Usul sadece ve sadece esasın sahibi olan kişinin hakkını korumak için vardır. Usul esası korumak için bir araçtır, gaye değildir. Peki bu durumda hukuk güvenliği nasıl sağlanacaktır? Ölçü şu olabilir? Size ait olan gasp edildiğini öğrendiğiniz andan itibaren en az 1 yıllık zaman diliminin size tanınmasıdır. Sizin bu anı öğrendiğinizi veya bildiğinizi kim iddia ediyorsa ispat külfeti de iddia edene ait olmalıdır. Çünkü hak sahibi sizsiniz. Örneğin bir kovid aşısı vuruldunuz ve etkisi 10 yıl sonra ortaya çıktı, mevcut uygulamada malpraktiste “zarar görenin zararı ve tazminat yükümlüsünü öğrendiği tarihten başlayarak iki yıl ve her halde fiilin işlendiği tarihten başlayarak on yılın geçmesiyle zamanaşımına uğrar.” Oysaki öğrenilen tarihten itibaren iki yıllık sürenin belirlenmesi hukuk güvenliğinden dolayı makul bir süredir, fakat on yıllık hak düşürücü sürenin olması hak gaspına rahatlıkla neden olabilecektir. 

Bu nedenle hak düşürücü süre ile haklar, usul kurallarıyla berteraf edilmemelidir. Diğer bir örnek; “basit kasten öldürme suçunda ceza zamanaşımı süresi 30 yıldır.Nitelikli kasten öldürme suçlarında ceza zamanaşımı süresi 40 yıldır, ancak bir suç, insanlığa karşı işlenen bir suç veya soykırım kapsamında değerlendirilirse bu durumda zaman aşımı söz konusu olmaz.” Oysaki cinayette zaman aşımı olmaz. 

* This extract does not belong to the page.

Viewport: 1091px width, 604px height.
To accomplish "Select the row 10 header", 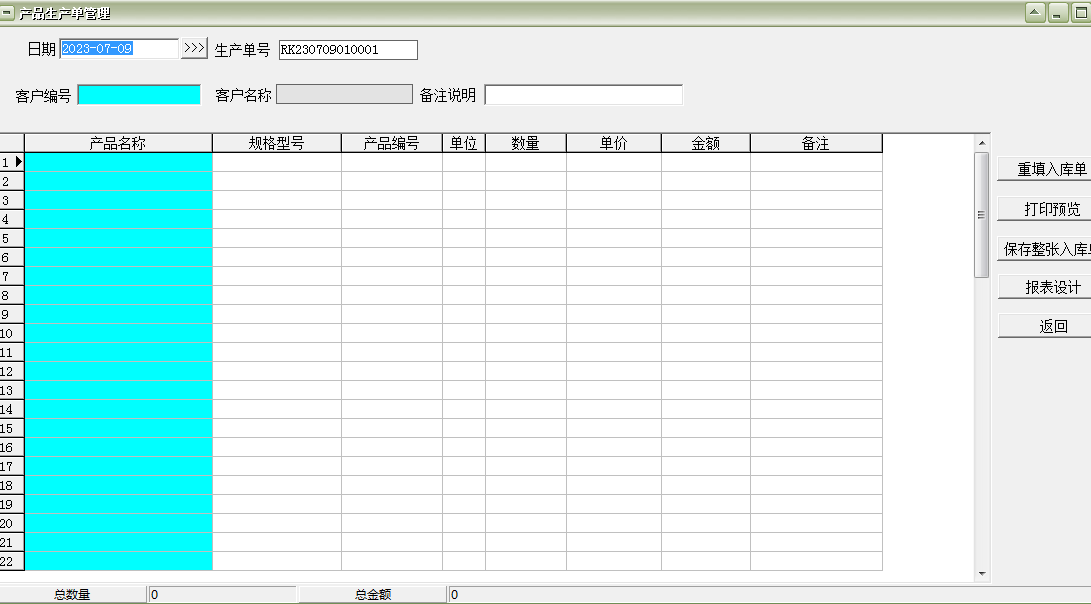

Tekraren ifade etmiş olalım: Ortada bir hak yoksa yani esas yoksa usul diye bir şey de olmayacaktır. Usul tek başına bir anlam ifade etmemektedir. Usul sadece ve sadece esasın sahibi olan kişinin hakkını korumak için vardır. Usul esası korumak için bir araçtır, gaye değildir.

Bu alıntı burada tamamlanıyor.